> [REQUIREMENTS]:
Copy out every line of text in the records below word for word. Omit the pictures.

Data listing:
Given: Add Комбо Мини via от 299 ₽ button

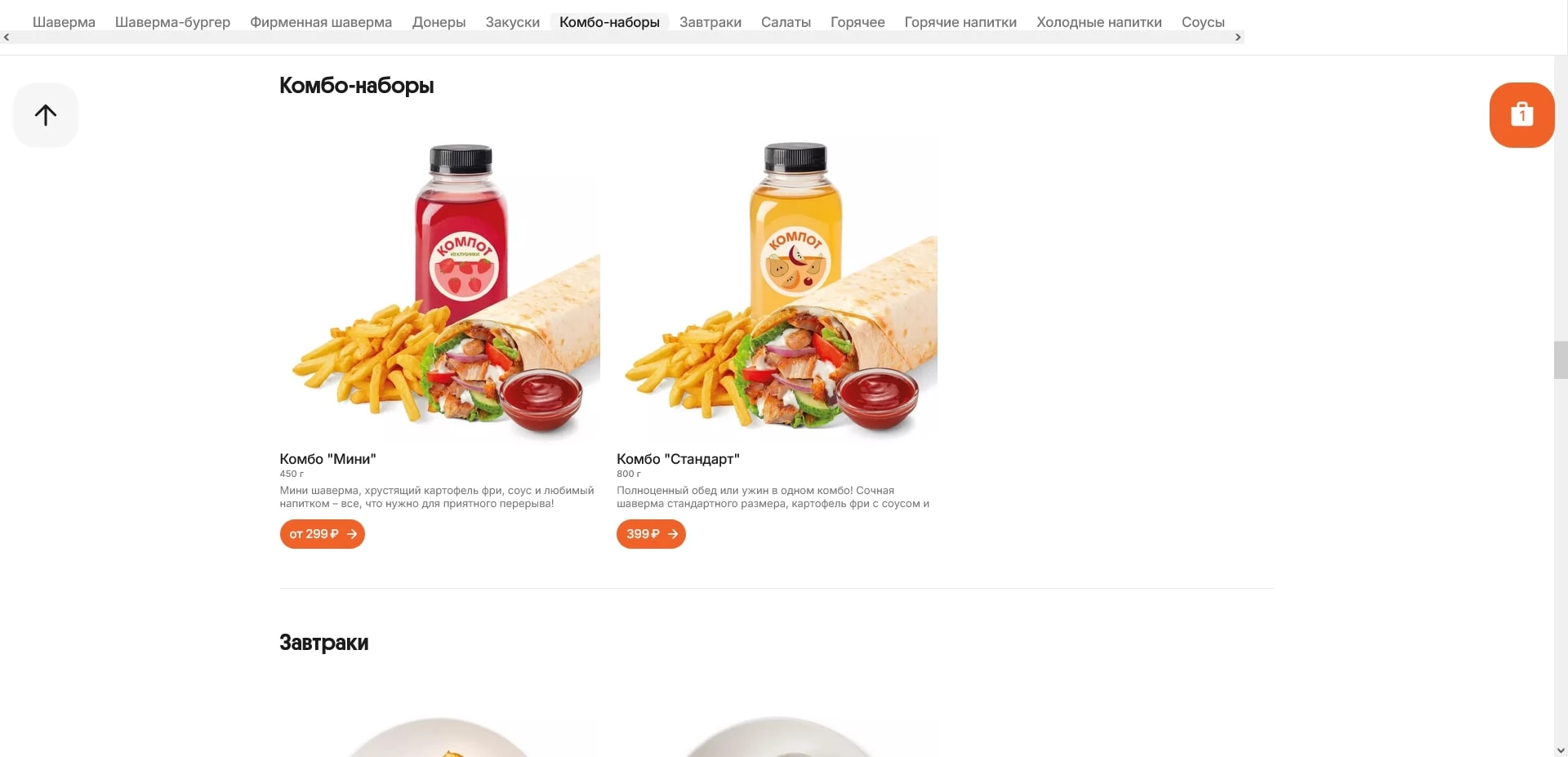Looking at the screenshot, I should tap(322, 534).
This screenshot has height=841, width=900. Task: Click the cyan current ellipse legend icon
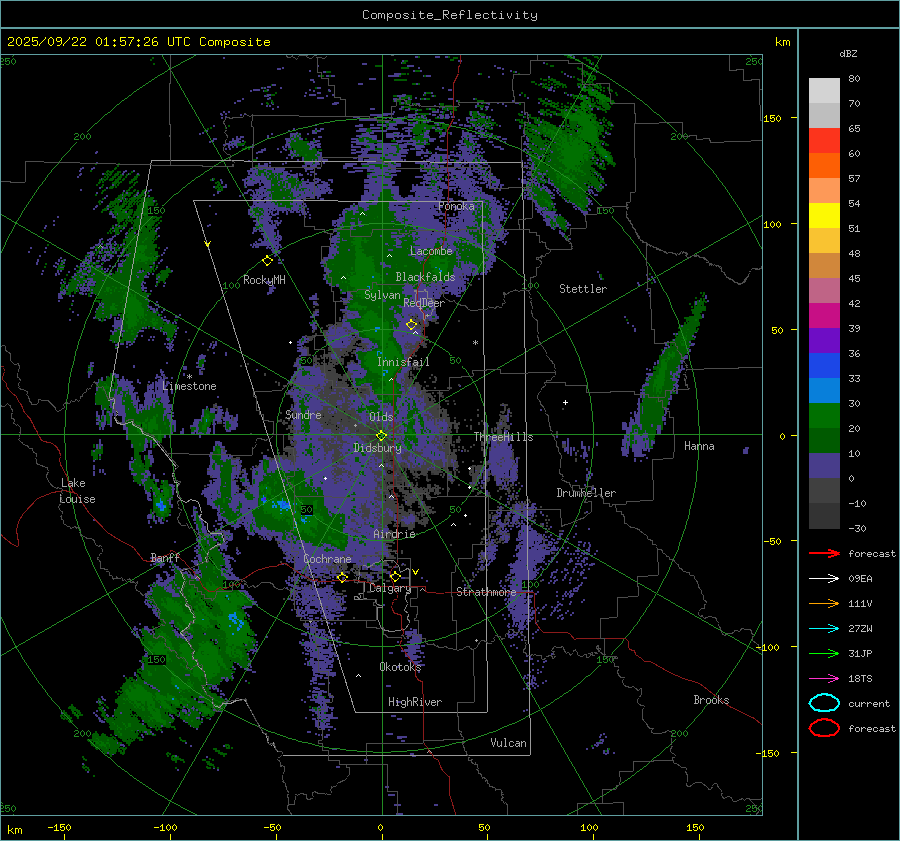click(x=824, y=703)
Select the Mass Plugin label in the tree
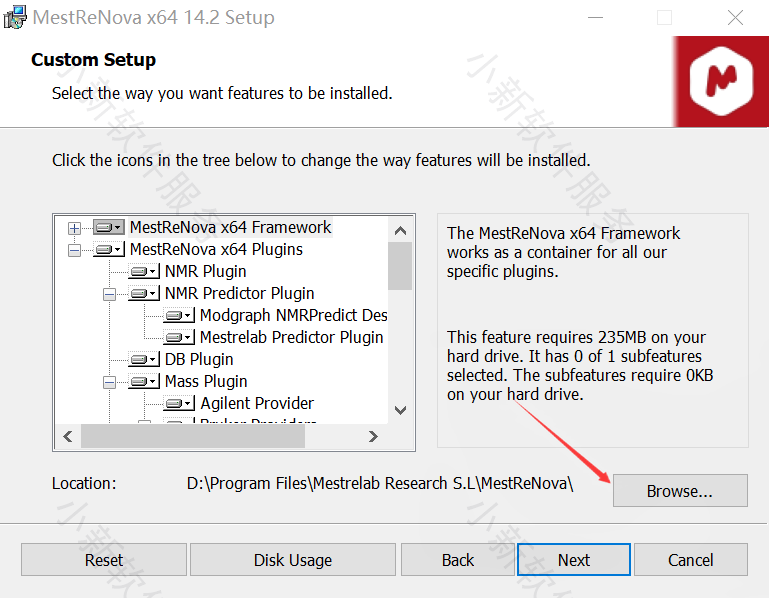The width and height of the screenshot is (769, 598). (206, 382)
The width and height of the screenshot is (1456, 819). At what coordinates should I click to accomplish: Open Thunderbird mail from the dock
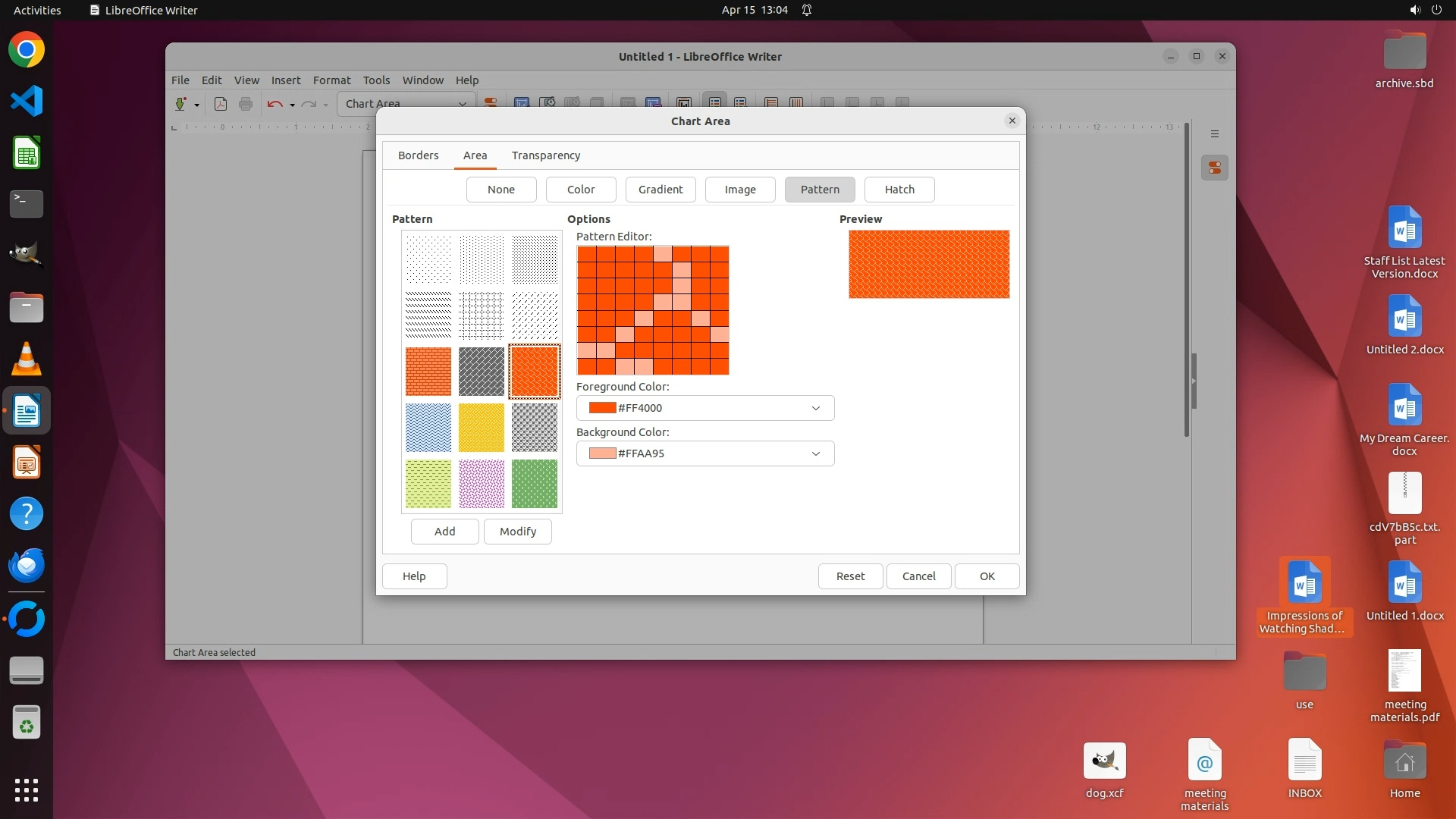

> [FINISHED ANSWER]:
Given: Add Комбо Мини via от 299 ₽ button

Looking at the screenshot, I should tap(322, 534).
This screenshot has height=841, width=900. Task: Click the cyan current ellipse legend icon
click(x=824, y=703)
Select the Mass Plugin label in the tree
The width and height of the screenshot is (769, 598). (206, 382)
The width and height of the screenshot is (1456, 819). At what coordinates should I click to accomplish: Open Thunderbird mail from the dock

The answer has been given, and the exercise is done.